There are a number of names that the festival has discovered, either international ones in particular, or ones that it has introduced to the Czech audience for the first time. I have a list here, I won't name them all, but for all of them - we brought Brad Mehldau here for the first time, Robert Glasper, and also Gregory Porter... and so on and so forth. So every concert has the ambition to be a revelatory one, and so we bring both important foreign artists who have never been here before and we discover young Czech ones.
You have a talent for bringing artists together and your ideas have led to interesting Czech-foreign groups or duos. Which are your personal favourites and which are worth mentioning?
We went or ventured in that direction when Bobby McFerrin was here and expressed his wish to improvise with a Czech artist, so we chose Dan Bárta, Iva Bittová and Tara Fuki and I think Clarinet Factory and it was fantastic. I think Dan's improvisation in particular was really memorable and changed the life of not only everybody in the hall at the time, if I'm being hyperbolic, but also Dan Bárta himself. He hit an incredible improvisation with Bobby McFerrin without preparation. Then we got up the courage and started to make this a principle, to put a foreign star next to a talented Czech artist we trusted, and it paid off to the full. In the case of Gregory Porter, who we paired with a Czech Hammond organ player, Ondrej Pivec, to play the „hammond“ with him, it "clicked" and they played together. It could have ended there, but it didn't. Shortly afterwards Ondřej Pivec was invited to record the Blue Note Records album and the following year this joint record won a Grammy, a beautiful example of how far such an initial idea can lead.

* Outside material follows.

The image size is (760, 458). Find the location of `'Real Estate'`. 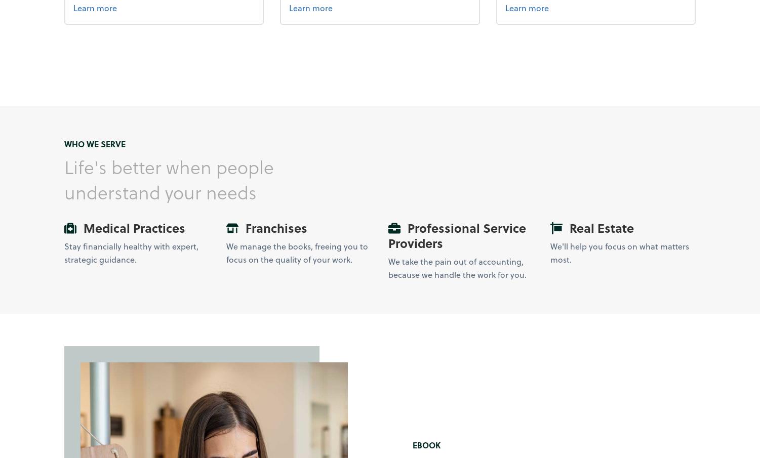

'Real Estate' is located at coordinates (599, 227).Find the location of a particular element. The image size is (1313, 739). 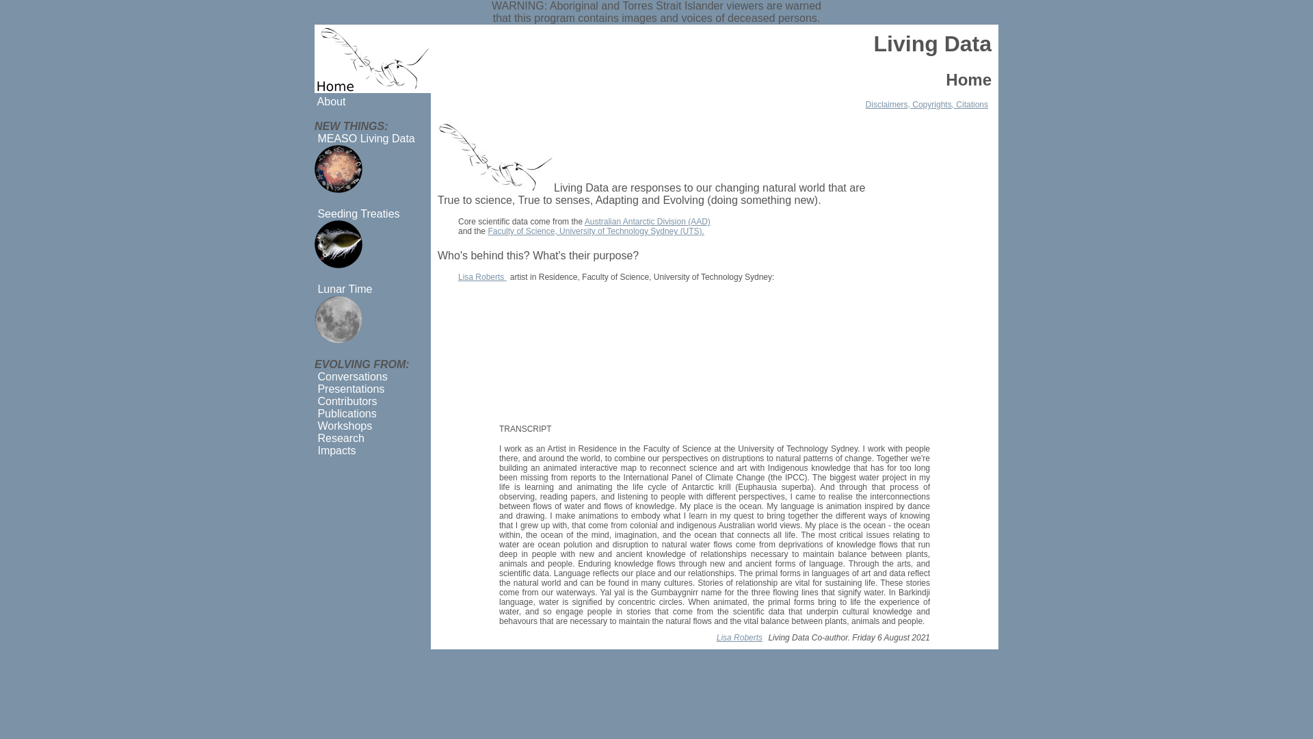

You are the organizer of the New Year's Eve concert at the Rudolfinum, and you also collaborate with the Czech Philharmonic in the traditional New Year's concert. Why this initiative?
We felt that at the turn of the year, especially on New Year's Eve, there are not many sophisticated cultural events in Prague, so we decided to organize one. To have a New Year's Eve "milonga" in Rudolfinum. This year the great, world-renowned horn player Radek Baborák will perform Argentine tango by the legend of this genre Ástor Piazzolla together with more American music. In fact, the whole New Year's Eve will be in this South American spirit. The Czech Philharmonic's New Year's Eve concert is a great entry into the New Year with our orchestra on the red carpet and with all the social glamour that such an event should have. And we are very proud to co-host such an event.
I don't, the last time I played the drums was about five years ago at a friend's wedding, where we played together. It just reinforced to me that I'm not up to playing professionally anymore and playing with amateurs doesn't cut it for me. It's kind of that ex-professional musician-athlete syndrome, it's the same with them.